Durante o mês de agosto, o Coletivo de Mulheres Liberdade de Ser, de Porangatu, tem reforçado sua atuação com ações de conscientização e enfrentamento à violência contra a mulher. A iniciativa integra a campanha nacional do Agosto Lilás, que marca a luta pelo fim da violência de gênero e comemora os avanços da Lei Maria da Penha, sancionada em 2006.
Entre as principais ações promovidas pelo coletivo está a distribuição de cartazes informativos, que estão sendo fixados em banheiros de bares e restaurantes da cidade. Os materiais trazem orientações sobre como identificar situações de violência, canais de denúncia e mensagens de empoderamento feminino. A estratégia busca alcançar especialmente mulheres em situação de vulnerabilidade, criando pontos de acolhimento e informação em locais de circulação social.

Além disso, o coletivo realiza palestras educativas com especialistas, voltadas tanto para o público feminino quanto para a comunidade em geral. Os encontros abordam temas como os tipos de violência contra a mulher, direitos legais, rede de apoio, além de trazer depoimentos e discussões sobre como combater o machismo estrutural.
Segundo a coordenadora do coletivo, Maristelma Duarte, o objetivo é “levar informação de forma acessível e ampliar a rede de proteção às mulheres, principalmente em ambientes onde a violência pode estar mais próxima do que se imagina”.

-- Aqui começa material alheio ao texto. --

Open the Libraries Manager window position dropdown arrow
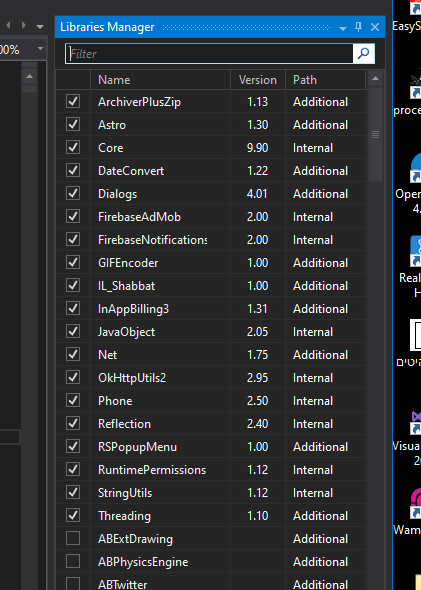421x590 pixels. pos(343,28)
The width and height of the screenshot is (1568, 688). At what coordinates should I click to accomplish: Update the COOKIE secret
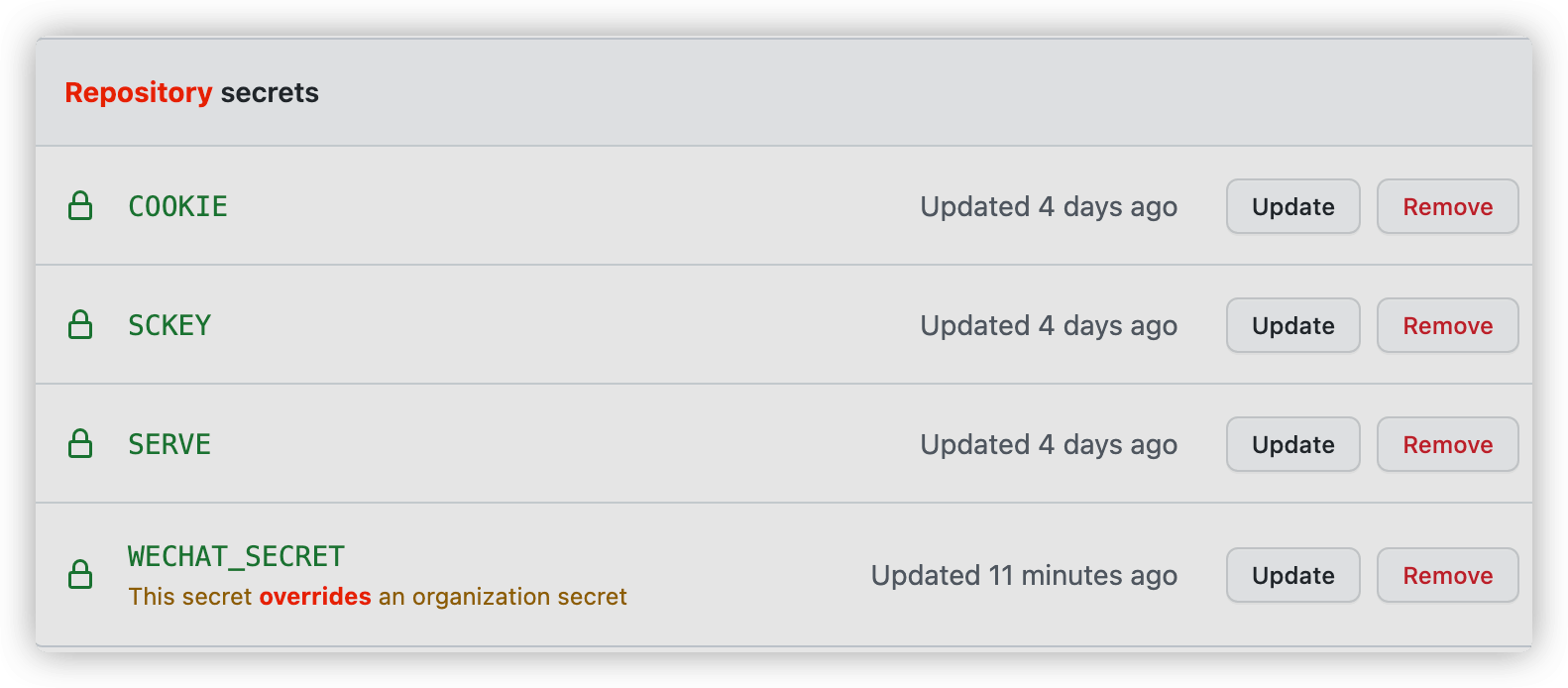tap(1293, 206)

O Coletivo Liberdade de Ser atua em Porangatu é formado por mulheres voluntárias de diferentes áreas, como educação, saúde, direito e assistência social. A organização também oferece apoio a vítimas, orientação jurídica e encaminhamentos para serviços públicos.

O Agosto Lilás é um momento simbólico, mas o coletivo reforça que a luta é permanente. “Conscientizar é o primeiro passo para transformar. Nossa missão é mostrar que nenhuma mulher está sozinha e que existem caminhos para sair de situações de violência”, finaliza a coordenadora.
Como denunciar:
Mulheres em situação de violência podem denunciar por meio do Disque 180 (Central de Atendimento à Mulher), além de procurar a Delegacia da Mulher mais próxima ou entrar em contato com o próprio coletivo por meio das redes sociais.